Осознание этого было не особо комфортным. Он подозревал, что –из-за природы его врагов — не знание самого себя, могло бы, впоследствии, оказаться фатальным. Он поклялся, тогда, посвятить больше времени самоанализу и раскрытию своего истинного имени.

«Возможно, Оромис и Глаедр могли бы рассказать мне, как сделать это», - подумал он.

Истинное имя Слоана пробудило внутри Эрагона сомнения и беспорядок, но она же и подала идею, как дальше поступить с мясником. Даже когда у него появилась идея, ему все равно потребовалось десять минут, чтобы проработать все мелочи в плане и удостовериться, что все сработает так, как он рассчитывает.

Слоан (?)наклонил свою голову, когда Эрагон встал и вышел за пределы их лагеря в звездные земли.

- Куда ты идешь? - спросил Слоан.

Эрагон не ответил.

Он блуждал по дикой местности, пока не нашел низкий, широкий камень покрытый струпьями лишайника с шаровидной выемкой в середине.

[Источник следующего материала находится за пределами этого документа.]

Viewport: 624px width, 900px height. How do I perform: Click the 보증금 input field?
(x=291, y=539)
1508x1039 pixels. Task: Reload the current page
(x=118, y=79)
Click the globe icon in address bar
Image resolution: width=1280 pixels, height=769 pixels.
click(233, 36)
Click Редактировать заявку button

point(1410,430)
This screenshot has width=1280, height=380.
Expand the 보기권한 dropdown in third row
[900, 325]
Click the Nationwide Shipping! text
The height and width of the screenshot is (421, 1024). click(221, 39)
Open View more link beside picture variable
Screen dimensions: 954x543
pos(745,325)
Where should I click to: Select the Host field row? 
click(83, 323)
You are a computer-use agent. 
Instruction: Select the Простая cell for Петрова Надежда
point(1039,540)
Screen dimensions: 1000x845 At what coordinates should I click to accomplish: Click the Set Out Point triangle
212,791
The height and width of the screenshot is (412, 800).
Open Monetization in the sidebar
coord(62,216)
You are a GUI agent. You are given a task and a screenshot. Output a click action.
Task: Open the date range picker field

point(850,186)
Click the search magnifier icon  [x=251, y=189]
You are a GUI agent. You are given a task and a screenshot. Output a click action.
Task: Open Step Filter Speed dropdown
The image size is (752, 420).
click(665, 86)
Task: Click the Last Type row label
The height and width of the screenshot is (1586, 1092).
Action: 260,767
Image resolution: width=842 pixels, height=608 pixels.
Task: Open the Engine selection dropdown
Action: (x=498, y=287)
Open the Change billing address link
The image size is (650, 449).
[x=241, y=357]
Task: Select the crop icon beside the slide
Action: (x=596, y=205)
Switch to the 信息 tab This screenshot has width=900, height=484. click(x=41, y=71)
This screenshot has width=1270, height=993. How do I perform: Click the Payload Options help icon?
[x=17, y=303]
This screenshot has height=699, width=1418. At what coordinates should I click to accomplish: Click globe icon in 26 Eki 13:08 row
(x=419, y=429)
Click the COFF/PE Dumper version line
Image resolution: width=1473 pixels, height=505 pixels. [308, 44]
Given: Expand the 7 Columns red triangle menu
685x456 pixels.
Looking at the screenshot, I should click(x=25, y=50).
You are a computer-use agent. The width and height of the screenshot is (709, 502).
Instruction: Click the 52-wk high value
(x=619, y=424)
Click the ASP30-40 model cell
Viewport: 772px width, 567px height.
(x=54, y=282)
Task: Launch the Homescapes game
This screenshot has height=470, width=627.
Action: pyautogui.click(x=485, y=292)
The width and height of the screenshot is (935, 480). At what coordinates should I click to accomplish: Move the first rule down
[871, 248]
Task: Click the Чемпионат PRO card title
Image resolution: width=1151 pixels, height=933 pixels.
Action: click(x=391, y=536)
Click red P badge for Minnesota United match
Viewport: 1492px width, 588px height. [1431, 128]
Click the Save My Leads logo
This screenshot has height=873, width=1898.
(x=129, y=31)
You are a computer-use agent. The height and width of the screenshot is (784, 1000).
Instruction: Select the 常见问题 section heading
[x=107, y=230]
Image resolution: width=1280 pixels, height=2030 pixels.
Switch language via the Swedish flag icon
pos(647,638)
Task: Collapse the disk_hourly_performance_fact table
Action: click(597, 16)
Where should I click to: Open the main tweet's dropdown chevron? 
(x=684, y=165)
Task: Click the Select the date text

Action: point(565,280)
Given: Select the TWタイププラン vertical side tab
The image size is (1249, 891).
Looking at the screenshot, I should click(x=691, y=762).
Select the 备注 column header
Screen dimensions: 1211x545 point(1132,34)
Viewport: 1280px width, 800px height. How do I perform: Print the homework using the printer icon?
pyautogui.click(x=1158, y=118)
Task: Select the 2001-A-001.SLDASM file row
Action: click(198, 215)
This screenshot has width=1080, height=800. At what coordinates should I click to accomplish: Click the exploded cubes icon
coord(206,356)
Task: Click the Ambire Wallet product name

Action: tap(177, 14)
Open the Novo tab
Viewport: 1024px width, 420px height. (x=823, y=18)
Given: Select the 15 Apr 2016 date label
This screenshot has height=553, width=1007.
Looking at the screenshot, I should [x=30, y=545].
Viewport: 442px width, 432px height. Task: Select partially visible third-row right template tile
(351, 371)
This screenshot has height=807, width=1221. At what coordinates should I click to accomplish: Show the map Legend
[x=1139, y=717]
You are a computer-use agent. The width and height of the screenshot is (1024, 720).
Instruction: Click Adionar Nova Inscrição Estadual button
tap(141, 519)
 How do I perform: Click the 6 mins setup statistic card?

- Adurna risa(Адурна Риза), - сказал он. Вокруг камня бесчисленные крохотные капельки воды фильтровались сквозь почву и соединялись в безупречные серебряные трубы, которые текли по краю камня вниз в выемку. Когда вода начала выливаться за пределы и возвращаться в землю, только чтобы не попасть в ловушку собственной магии, Эрагон завершил поток волшебства.

Он ждал, пока поверхность воды не станет идеально гладкой — такой как зеркало, он так и стоял перед ним, пока выемка с водой не начала походить на бассейн со звездами — и затем сказал:

- Draumr kopa (Драмр Копа), - и много других волшебных слов, которые позволили бы ему не только, видеть, но и говорить с другими на расстоянии. Оромис преподавал ему преобразование поиска за два дня до того, как он и Сапфира покинули Элесмеру и отправились в Сурду.